===== Text segment
Cars 2 Set Visit: Empire Meets John Lasseter

Empire travels to Pixar's headquarters to meet Mater's maker

Cars 2

by Olly Richards |
Published on

Disney honcho and Pixar founder, John Lasseter’s return to directorial duties for the globe-trotting Cars 2 has been a labour of love – and not without its problems. Empire’s Olly Richards travelled to Pixar’s HQ in Emeryville, CA, the Greatest Workplace in the World™, to speak to Lasseter and the team who put Mater and Lightning McQueen back on the road.

Out of chaos can come creation. Some of the best Pixar films have been produced under conditions that probably left a fair few of its animators thinner in face and hair. Toy Story 2, Ratatouille and Toy Story 3 were all knocked to bits well into production and rebuilt from frame one, but when finally pushed into cinemas by their panting crew, were greeted with huge box office, critical plaudits and usually an Oscar. This is how you become the best, and Pixar is inarguably the best.

Pixar Headquarters

Empire is at Pixar on a very strange day. The building remains a place of joy – statues of beloved heroes like Buzz Lightyear, Woody, Mike and Sully smile from every corner. Beaming employees bustle through the airy atrium, an enormous space that welcomes in visitors like a hug. If you asked most people to describe the perfect place to work, they would probably give you some approximation of this. But today there is a frown somewhere in the happiest place on Earth. For the first time in the studio’s history it has put out a film that has been greeted with… a shrug. The reviews of Cars 2 are coming in and they’re by no means slams, but they are nonplussed. On Metacritic it has a score of 57, just about as nailed-on ‘okay’ as you can get. But nobody expects okay of Pixar, least of all anyone *at *Pixar.

John Lasseter, Pixar’s beloved father figure is the director of Cars 2. He is also Chief Creative Officer of Pixar, Chief Creative Officer of *all *Disney animation, and principal creative advisor for Walt Disney Imagineering, the studio’s theme park arm. He has, to put it mildly, a lot on his plate.

“I kind of have almost like four or five full time jobs. The hard part of my world is balancing all that. It’s difficult,” he says when Empire sits down with him in his office, a glass room crowded floor-to-ceiling with movie merchandise, a playroom for any age and, for someone, a bugger to dust. “As Chief Creative Officer, I’ll do Mondays at Pixar, Tuesdays and Wednesdays at Disney, Thursday, Friday at Pixar and then with that we balance all the projects… Cars 2 is the first time I’ve directed in this new world and we had to rethink how I could direct”.
==========
Please answer these questions from the Cars 2 article:
1. In which city is Pixar's headquarters located?
2. What score does Cars 2 have on Metacritic?
3. On which days of the week does Lasseter work at Disney?
The listing has no connection to the Cars 2 article and can be ignored.
===== Recorded data
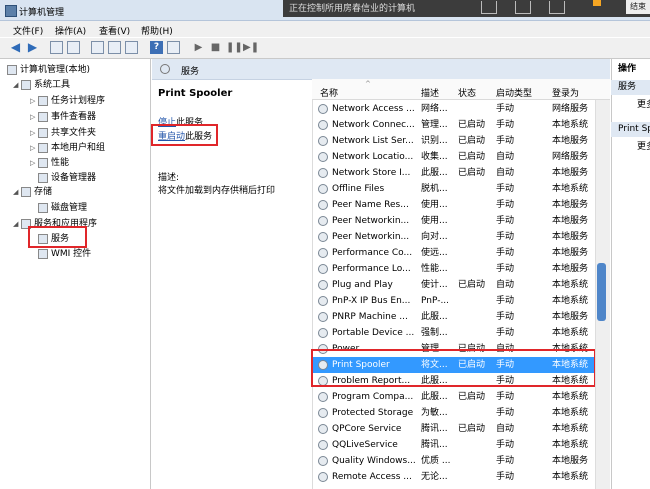  Describe the element at coordinates (114, 48) in the screenshot. I see `refresh-icon` at that location.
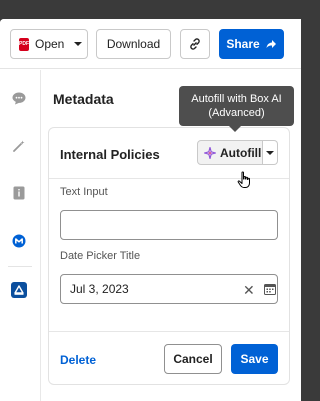  I want to click on delete-button: Delete, so click(78, 360).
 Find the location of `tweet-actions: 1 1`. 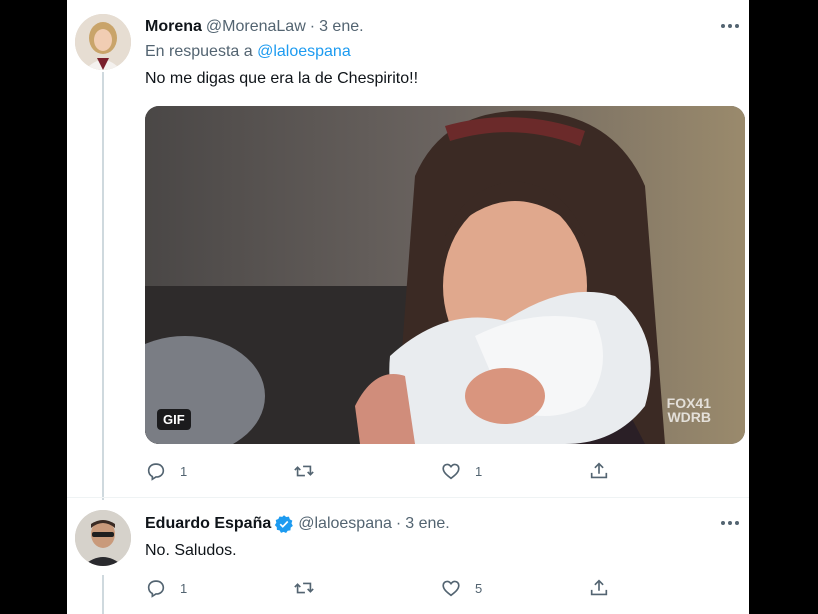

tweet-actions: 1 1 is located at coordinates (440, 471).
==========
● **Problem solution**
1. Emeryville, CA
2. 57
3. Tuesdays and Wednesdays